### DIRECTIONS
Apart from pictures, transcribe exactly each line from the one containing "Select the L size row label" through the final line of the listing below.

=== Section Start ===

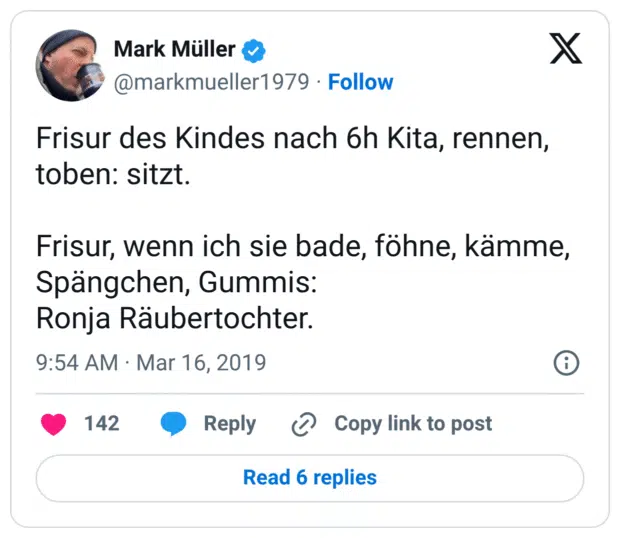Select Copy link to post text

coord(413,423)
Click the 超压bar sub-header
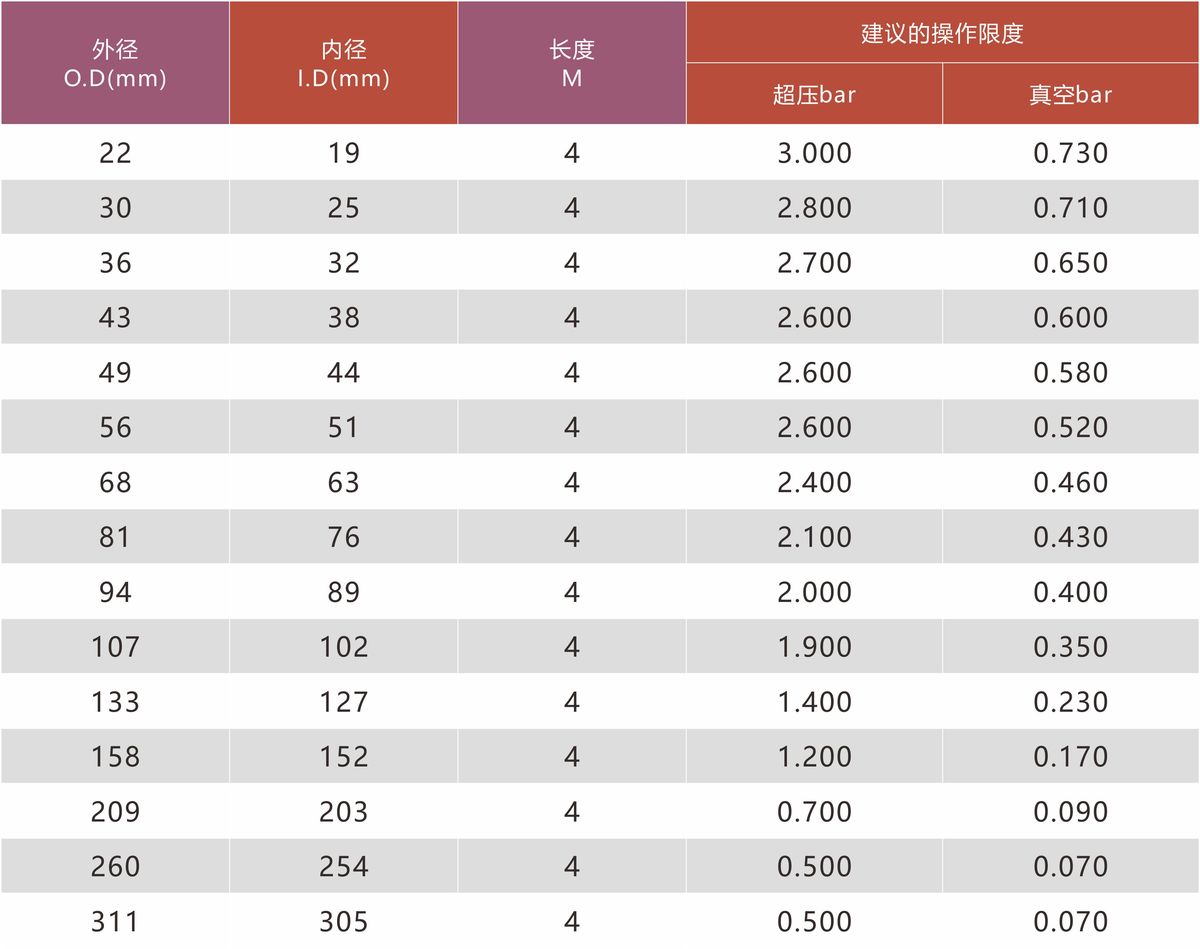Viewport: 1200px width, 949px height. tap(814, 95)
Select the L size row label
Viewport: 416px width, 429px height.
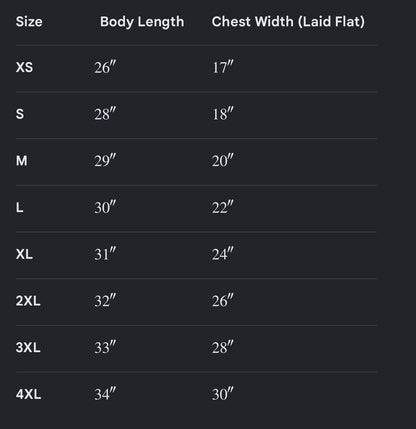click(20, 208)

=== Section End ===

### EXERCISE RESULT
Select the L size row label
Viewport: 416px width, 429px height.
click(20, 208)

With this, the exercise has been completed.